Leiden, January 5, 2023 - Scientists from MIMETAS and the University of Texas Health Center develop a model system that supports the culture of clinically relevant PDX cells that recapitulate aspects of the prostate cancer (PCa) tumor microenvironment (TME).
Advancements in cancer models have paved the way for revised and improved systems, such as patient-derived xenografts (PDX), that better replicate the human condition. PDXs are developed through patient tumor tissue implantation and serial propagation in murine hosts and as such, closely maintain parental tumor morphology, heterogeneity, gene expression, and drug response. This addresses the lack of translatability seen between traditional monolayer cultures used for high throughput screening (HTS) in developing anti-cancer compounds, and tumor cells in situ morphology.
Whilst recent PDX-based clinical trials have improved the predictability of laboratory drug assays toward human use, moving to scaled up exploratory studies prove difficult due to time-, labor- and cost-intensity of incorporating murine models. Complex multilineage co-cultures of the TME also further complicate ex vivo implementation. When looking at prostate cancer in particular, applications of PDX models are scarce and most likely due to poor take rate. As such, there is a need for platforms that enable the use of PDX-derived tissue, and in particular of PCa-derived models. Recent developments in three-dimensional (3D) in vitro cell culture models have shown promise in bridging the gap between in vivo and traditional in vitro cell cultures, allowing the incorporation of microenvironmental cues essential in tumorigenesis, metastasis, treatment response, and other aspects of cancer biology.
To this end, scientists used the OrganoPlate®, a state-of-the-art microfluidics-based perfusion-enabled device, to develop multiple PCa-derived PDX models as 3D clusters within engineered biomimetic hydrogel matrices, alongside bone marrow-derived stromal cells and a perfused endothelial channel.
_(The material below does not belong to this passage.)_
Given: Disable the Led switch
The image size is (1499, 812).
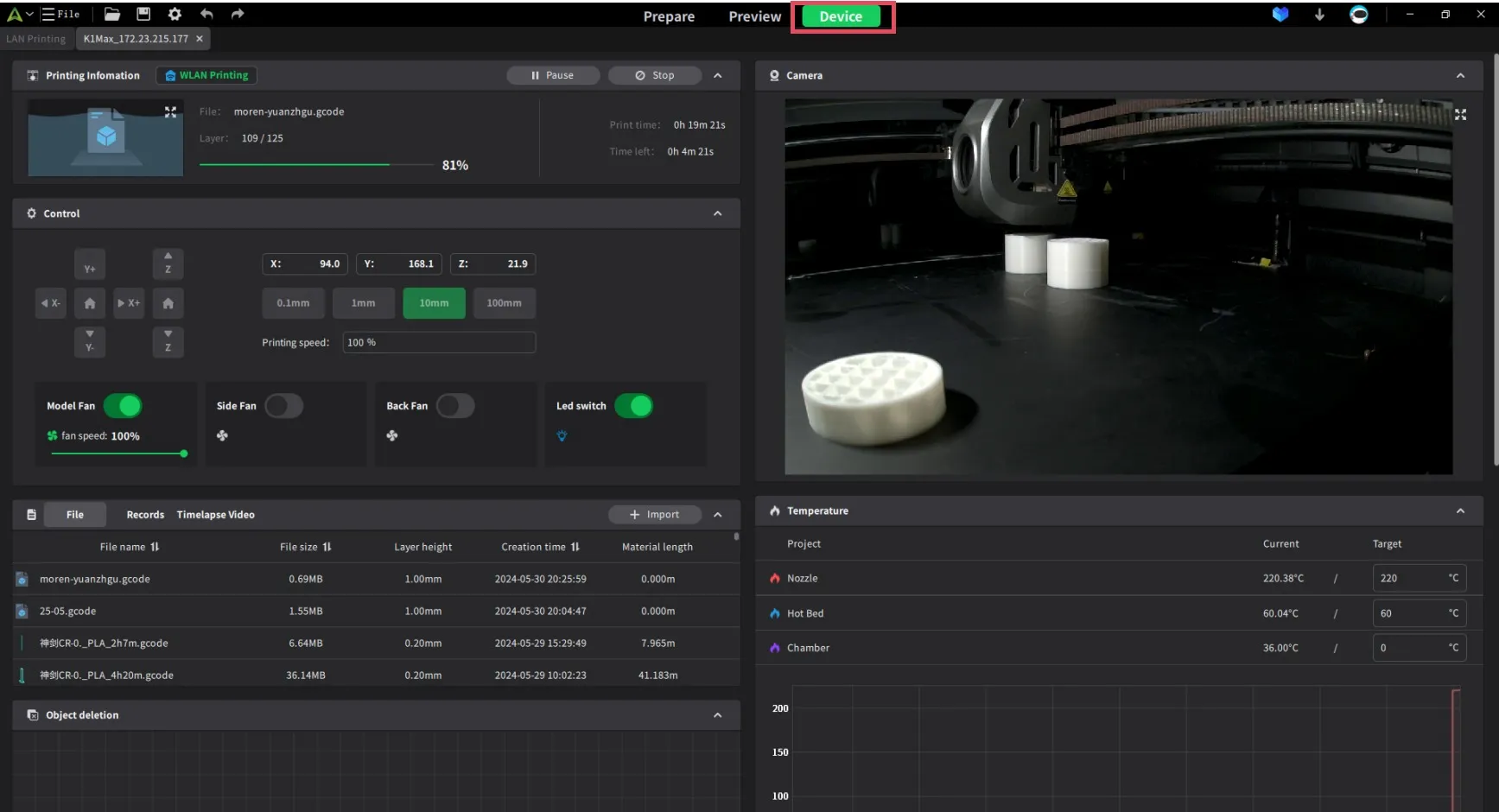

Polymeric hydrogel matrices were customized for each cell type, enabling cell survival in vitro and facile imaging across all conditions. PCa PDXs showed unique morphologies and interactions with TME partners, retention of known phenotype, and expected response to standard PCa therapeutics.
The results presented in the article provide a paradigm that enables in vitro use of PCa PDXs in a high-throughput compatible format, which has not been accessible previously.